We Are the Tigers requires strong musical actors across the board, and the Gannon cast rises to the challenge.  Konkle’s Riley is the ultimate cheer enthusiast, part perky tour guide and part personal trainer from the Jillian Michaels school of merciless expectation.  Konkle sparkles in act one, but in act two, as Riley pilots her team through the aftermath, she becomes a live wire.  Skinner gifts the dissatisfied Cairo with her signature powerhouse vocals and plenty of attitude.  It’s a thrill to hear her and Konkle go toe to toe in their duet-slash-argument, “Wallflower”.

Kassalen gives vivid life and heart to the perpetually conflicted Annleigh.  Annleigh’s zealotry is occasionally played for laughs, but it also genuinely drives her and complicates her responses to the play’s events.  Fried slowly dismantles the comic alcoholic trope in a sneakily wrenching performance, throwing body and soul into Farrah’s slow motion breakdown.  Meanwhile, Giovanni Natalie charms as Clark, Annleigh’s upbeat boyfriend.  He’s a bit overeager, perhaps- but no more so than Annleigh herself.

Bartlett gives us an endearingly dorky Reese.  Afton’s Mattie is earnest and adorable, simply a kid trying to stay bright as life crumbles around her.  Stripp portrays Chess with a cool, knowing maturity, outwardly friendly and ‘chill’ as she withholds her frustration with herself.  Chiarelli is a subtle standout as the forthright, pessimistic Kate, anticipating loss before she knows what kind of loss she’s headed for.
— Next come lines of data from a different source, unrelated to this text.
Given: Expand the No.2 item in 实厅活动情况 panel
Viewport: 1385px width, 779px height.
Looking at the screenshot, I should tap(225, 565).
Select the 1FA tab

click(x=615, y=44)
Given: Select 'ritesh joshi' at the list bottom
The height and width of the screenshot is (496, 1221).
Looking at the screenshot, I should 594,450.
Who knew a number about missed video calls could break your heart?

Finally, Peyton Duffey lights up the house as Eva, a top-ranking cheerleader from a nearby public school.  Eva struggles not to let her face, or her words, betray her thoughts around “the murder squad”, and Duffey displays formidable comic chops with her barely-restrained responses to their chaos.  She’s an utter delight to watch.   

Angela Howell has designed a fantastic multilevel set, in which director Jordan Wolfe has put every location and element to good use.  Howell’s costume scheme is simple but effective, featuring casual wear in the Giles Corey High colors of white, black, and a shade you might just call blood orange.  Lighting and sound maven Molly Cooke indulges in some pop-concert lighting for the show’s high-energy numbers, but keeps the more reflective moments cool and clear.  The show’s small and mighty band, led by Kate Thiem, is situated to the right-hand side of the audience, meaning that the vocal-instrumental balance is (perhaps inevitably) a little bit better towards the left, but I tried both and thoroughly enjoyed both experiences.
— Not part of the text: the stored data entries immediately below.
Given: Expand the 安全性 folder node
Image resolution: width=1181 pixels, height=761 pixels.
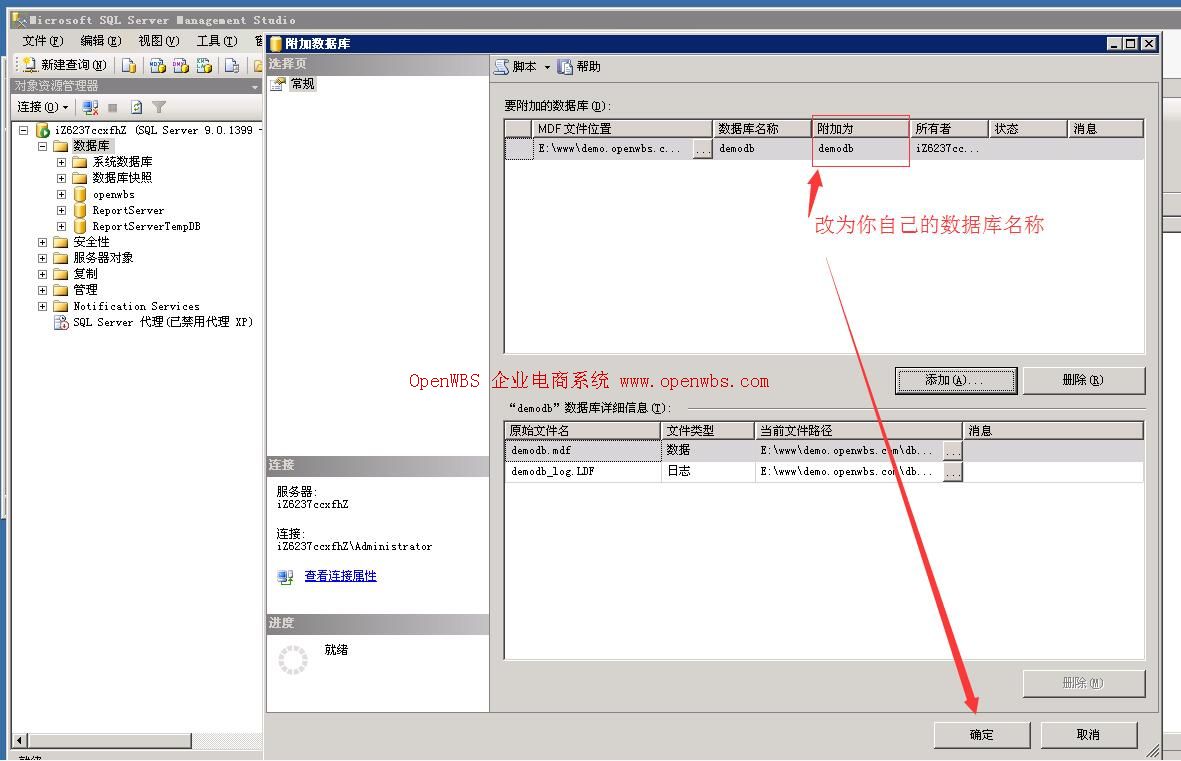Looking at the screenshot, I should [42, 242].
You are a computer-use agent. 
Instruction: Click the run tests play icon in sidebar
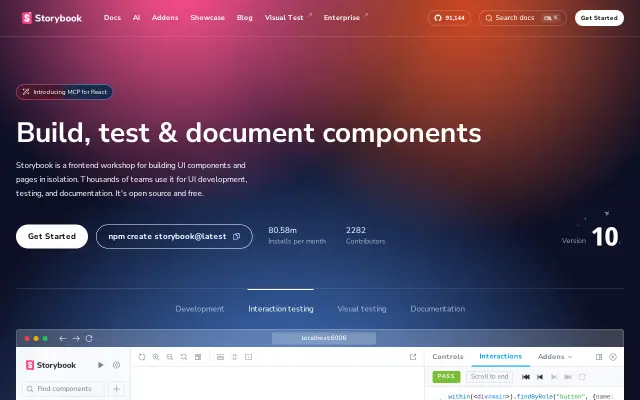tap(100, 365)
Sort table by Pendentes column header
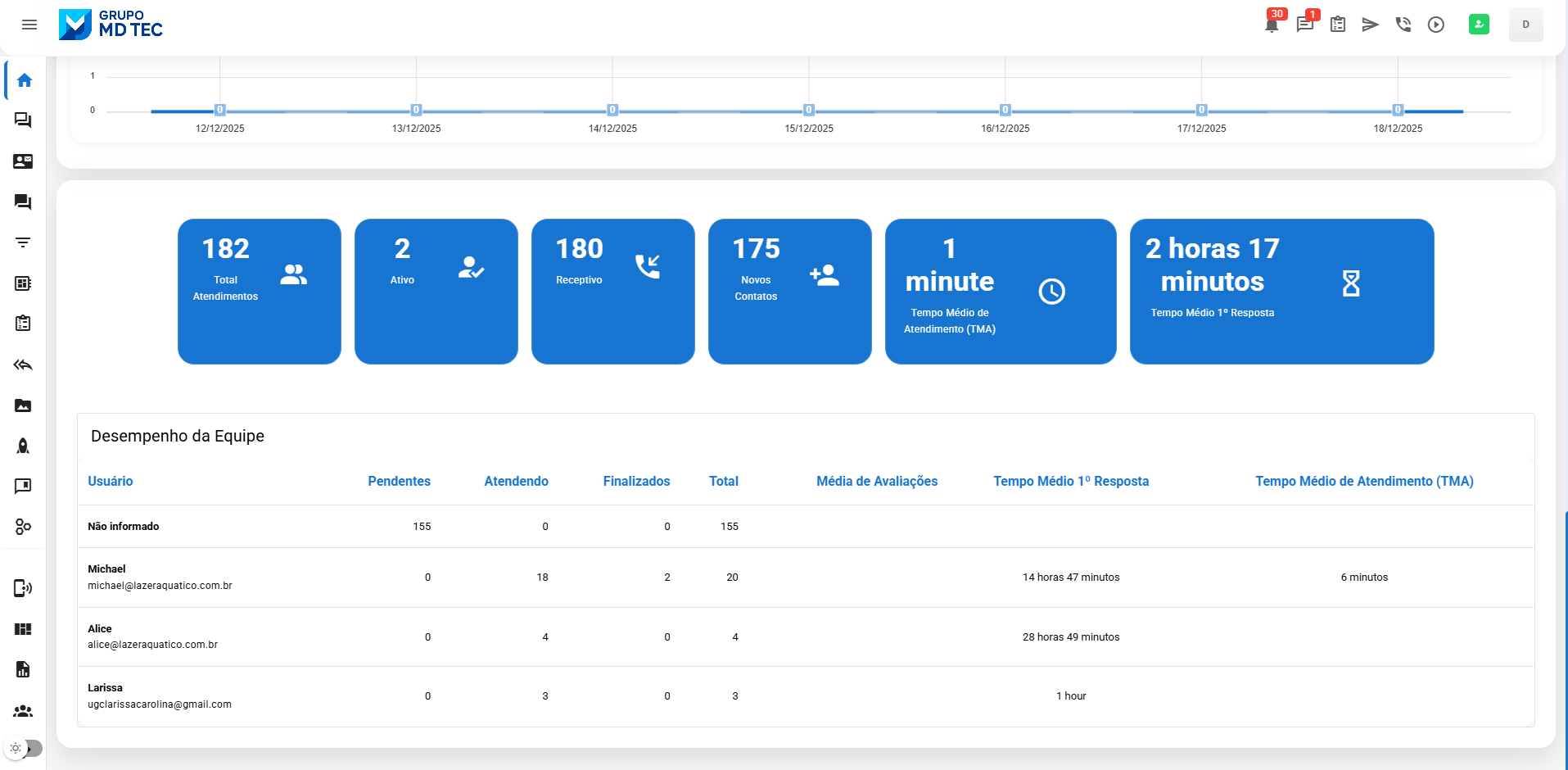This screenshot has width=1568, height=770. tap(399, 482)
There are moments in the show where the writing falters.  Cairo doesn’t get quite as much interiority as her teammates.  There is a preponderance of slant rhymes, or vowel-only rhymes, and I personally left thinking that the killer’s identity could have been more meaningfully foreshadowed.  Even so, I happily went back for round two, and soon after that I was cueing up the off-Broadway cast album in my car.
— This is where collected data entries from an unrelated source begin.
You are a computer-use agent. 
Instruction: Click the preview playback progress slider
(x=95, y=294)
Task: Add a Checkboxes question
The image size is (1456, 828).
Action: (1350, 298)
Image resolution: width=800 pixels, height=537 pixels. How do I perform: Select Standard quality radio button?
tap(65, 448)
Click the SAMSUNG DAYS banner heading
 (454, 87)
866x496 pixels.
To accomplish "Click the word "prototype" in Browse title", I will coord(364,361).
We Are the Tigers is typically billed as a black comedy or a horror comedy, and this is reasonably accurate.  There are some riotously funny lines and some unabashedly zany episodes.  Some of the show’s strongest moments, however, show characters dealing with grief-  grief over lost opportunities, over a lost sense of self, and inevitably, over lost people.  I often say that the sharpest comedy knows when to stop being one.  We are the Tigers is screwy fun, but it takes its young characters seriously.  Their intensity of feeling isn’t a fault, and their struggles aren’t shallow.  They’re human.  The show shines when it lets these characters respond to the madness around them, illuminating the social pressures that torment young people and the way that loss changes lives.  Pretty cool for a high school murder musical.  Go see it.